**Compito scritto 1**
Riduci a un elenco puntato il paragrafo del testo su Montaigne che comincia con «Siccome Montaigne afferma», mantenendone i fatti principali.
**Compito scritto 2**
Scrivi il seguito del testo su Montaigne, partendo subito dopo l'ultima frase riportata.

L’esempio precedentemente esposto riguardante i dialoghi con gli indigeni sudamericani è, da questo punto di vista emblematico e chiarificante nel merito. Ecco che, da questo relazionarsi con gli altri, Montaigne acquisisce non solo una metodologia che scopre empiricamente (o per meglio dire, antropologicamente), ma intuisce e poi si convince che vera cifra del vivere non è la costanza, la normalità, l’uguaglianza a tutti i costi, quella che, per così dire, annichilisce, annienta le specificità di ciascuno, ma è esattamente l’opposto.

L’essere umano, e quindi anche il Montaigne uomo e non solo filosofo o politico, una quintessenza della contraddizione di uno stadio complicato della materia, dell’essere, dell’esistere. Questa sua finitudine non può trovare una risoluzione definitiva, un inveramento nelle circonvoluzioni della metafisica: né di quella delle vecchie scuole filosofiche né di quella coeva al nostro filosofo francese. L’uomo non deve aspirare ad elevarsi ad altezze che non gli si confanno. Deve essere quello che è e, dunque, accettarsi in quanto tale.

La condizione di finitudine in cui ci troviamo, ad iniziare dal nostro corpo stesso, dall’essere entro i limiti propriamente fisici, può indurci a considerare in qualche modo consolatorio una sorta di atteggiamento rivolto ad un “pentimento” che, tuttavia, per Montaigne non è mai buono. Per lui non c’è nulla di cui ci si debba pentire per essere umani, per essere oltremodo consapevoli di tutti (o quasi) i nostri limiti. C’è una sorta di rivoluzione laica in questa torsione del pentimento dall’impronta cattolica alla confessione che, in fin dei conti, si tratta di un dispiacere per non poter arrivare alla soluzione di tanti quesiti esistenziali.

Siccome Montaigne afferma che l’accettazione del nostro essere è la premessa per una attitudine serena nei confronti della conoscenza esteriore, di ciò che ci circonda, ad iniziare dal rapporto che abbiamo con la natura, ne consegue che fare qualcosa meglio di come lo potrebbe fare un uomo comune è francamente difficile quand’anche impensabile. Ci si può arrovellare su mille temi, provare a mettere in fila altrettante ipotesi e, a volte, riuscire a trovare un punto molto vicino a quella che riteniamo essere la verità. Ma non si può vivere seguendo la rassegnazione: sentimento opposto all’accettazione dei limiti.

**Informazioni mostrate**
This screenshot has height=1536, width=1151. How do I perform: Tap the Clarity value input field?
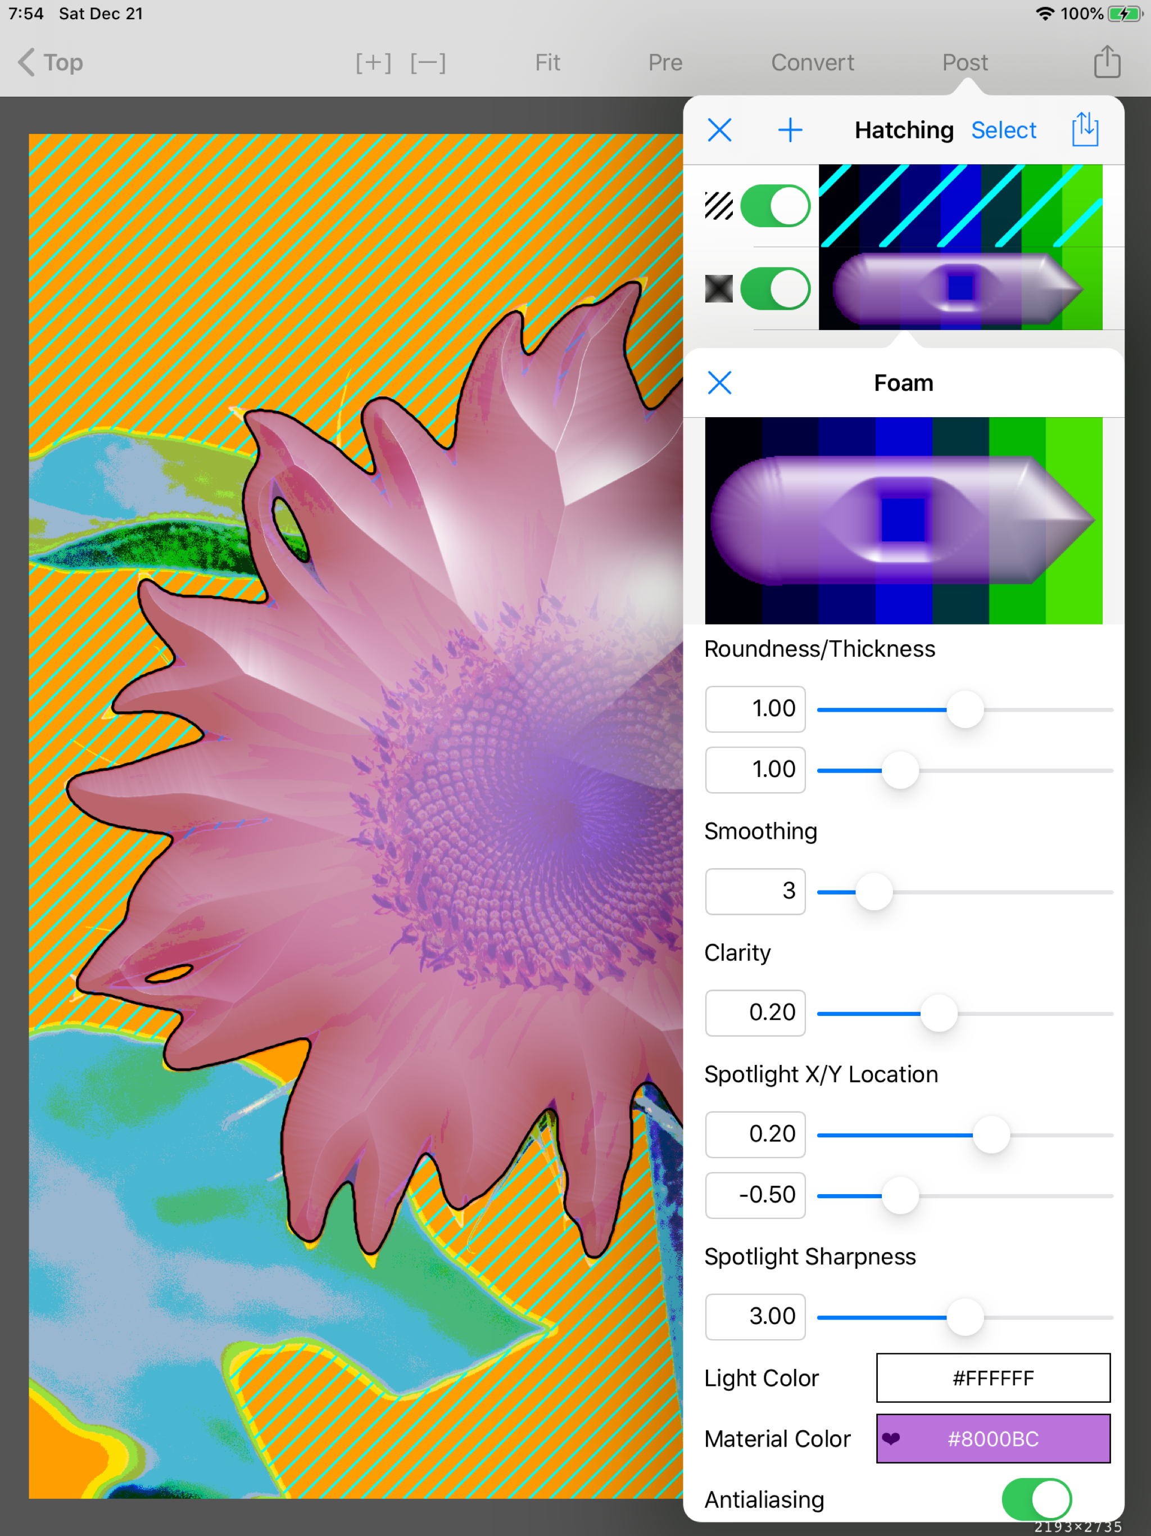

**Risposta scritta 1**
- Per Montaigne l'accettazione del nostro essere è la premessa per un atteggiamento sereno verso la conoscenza di ciò che ci circonda, a partire dal rapporto con la natura.
- Ne consegue che fare qualcosa meglio di un uomo comune è difficile, se non impensabile.
- Si può riflettere su molti temi, formulare numerose ipotesi e talvolta arrivare vicino a ciò che si ritiene la verità.
- Non si può però vivere nella rassegnazione, sentimento opposto all'accettazione dei limiti.

**Risposta scritta 2**
Chi si rassegna non è vero che accetta la propria condizione tutta umana. Chi si rassegna la subisce. Chi la accetta, la padroneggia entro i limiti che già conosce. Tra questi, certamente la morte è quello più umano o, forse, più connesso alla vita in quanto tale. Per l’essere che noi siamo, la fine dell’esistenza è un problema che ci colloca nel concepimento dell’inesistenza. Quindi noi sappiamo che, quando il nostro cuore cesserà di battere, noi, almeno per come ci siamo conosciuti in questa occasione (unica?) che è la vita, non saremo più tali.

Non parleremo più, non scriveremo, non saremo più nulla di quello che siamo stati per, se ci è andata bene in quanto a lunghezza temporale, un centinaio di anni. La morte, pertanto, è vissuta sempre soltanto come una fine dall’umanità intera ed la necessità di riferirci, più o meno costantemente, a quel limite estremo, fa dell’inesistenza un elemento dirimente per la vita stessa. «Tu non muori perché sei malato. Muori perché sei vivo». Diversamente da come la intendiamo atavicamente, Montaigne la sintetizza nel concetto che ne fa un elemento costitutivo della vita medesima.

Davvero quest’uomo che è stato un pensatore completamente calato nel suo tempo in tutto e per tutto, in particolare come politico, come consigliere al Parlamento di Bordeaux e poi come sindaco della città girondina, è un premoderno. Non soltanto il tratto profondamente laico del suo pensiero conforta questa deduzione, tutt’altro che relegabile in qualche soggettiva simpatia; ma è supportata inoltre dalla capacità di critica che Montaigne pone come levatrice della conoscenza, per l’appunto molto simile ad una maieutica socratica.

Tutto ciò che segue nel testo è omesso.